TRECHO DO DOCUMENTO ▸
Dessa maneira, justificamos o esforço na busca pela compreensão das ramificações do problema, devido ao fato de ser essa uma realidade social que o campo de estudos sobre mulheres não pode deixar de observar, visto que qualquer horizonte de mudança deve alcançar o mundo das mulheres periféricas, as quais não dominam a linguagem hegemônica sobrevalorizada pelas instituições que promovem visibilidade na sociedade (Arruzza, Bhattacharya, & Fraser, 2019). A noção de cotidiano certeauniana mostra-se, nesse contexto, como um caminho profícuo para compreender as estratégias e táticas empregadas na dinâmica das relações de poder nesta pesquisa. Mais especificamente, o autor esclarece em sua obra que "as estratégias são as ações que desvelam certa resistência na relação tempo e espaço, enquanto as táticas "apontam para uma hábil utilização do tempo, das ocasiões que apresenta e também dos jogos que introduz nas fundações de um poder" (Certeau, 1994, p. 102).
Por sua vez, Gouvêa et al. (2018) mostram como estas duas dimensões, táticas e estratégias, são fundamentais na compreensão do cotidiano. Isso porque, para os autores, as táticas são as artes de manobrar em que sujeitos e sujeitas lançam mão de pequenos acontecimentos do dia a dia: fissuras deixadas por outro em suas ações, conseguindo, assim, impactar as relações de forças que transitam entre ambos. Já as estratégias, por outro lado, seriam o esforço que busca uma organização em nível macro colocada em uma situação de dominação e que procura construir uma rede de referências que dê suporte a uma nova organização da realidade dada.

REQUISITOS DAS TAREFAS ▸
- a) Segundo o trecho, como Gouvêa et al. (2018) definem as táticas?
- b) Copie do trecho, sem alterar nada, a parte que abre com as palavras que contêm "Por sua vez, Gouvêa" e fecha com "da realidade dada.".
- c) Diga se cada afirmação concorda com o trecho, respondendo sim ou não e citando as palavras dele que decidem a questão.
(i) As mulheres periféricas dominam a linguagem hegemônica valorizada pelas instituições.
(ii) Para Gouvêa et al. (2018), táticas e estratégias são fundamentais na compreensão do cotidiano.
(iii) As estratégias buscam uma organização em nível micro.

DADOS BRUTOS ▸
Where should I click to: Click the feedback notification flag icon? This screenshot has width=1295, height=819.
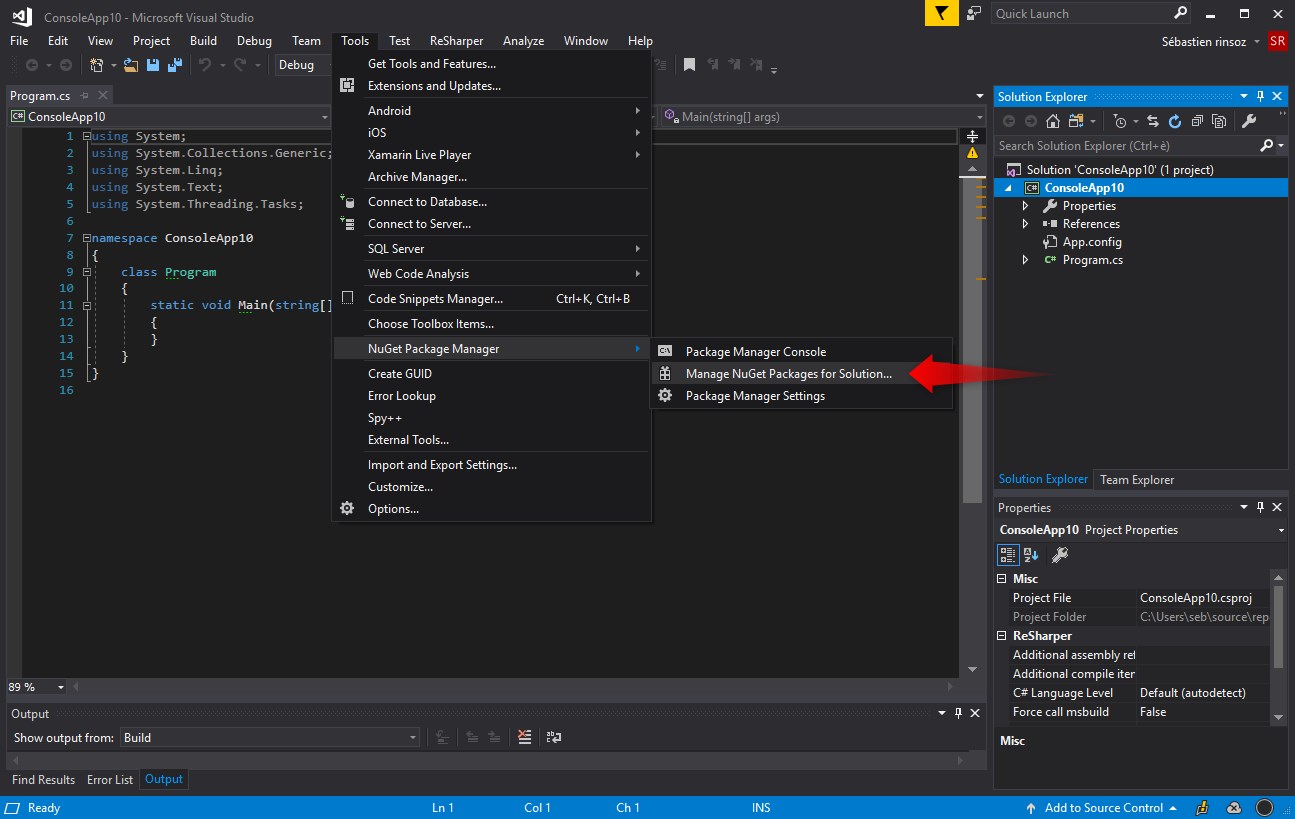tap(941, 14)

RESPOSTAS EM ORDEM ▸
- a) Como as artes de manobrar em que sujeitos e sujeitas lançam mão de pequenos acontecimentos do dia a dia.

- b)
Por sua vez, Gouvêa et al. (2018) mostram como estas duas dimensões, táticas e estratégias, são fundamentais na compreensão do cotidiano. Isso porque, para os autores, as táticas são as artes de manobrar em que sujeitos e sujeitas lançam mão de pequenos acontecimentos do dia a dia: fissuras deixadas por outro em suas ações, conseguindo, assim, impactar as relações de forças que transitam entre ambos. Já as estratégias, por outro lado, seriam o esforço que busca uma organização em nível macro colocada em uma situação de dominação e que procura construir uma rede de referências que dê suporte a uma nova organização da realidade dada.

- c)
(i) Não: "as quais não dominam a linguagem hegemônica sobrevalorizada pelas instituições que promovem visibilidade na sociedade".
(ii) Sim: "mostram como estas duas dimensões, táticas e estratégias, são fundamentais na compreensão do cotidiano".
(iii) Não: "o esforço que busca uma organização em nível macro".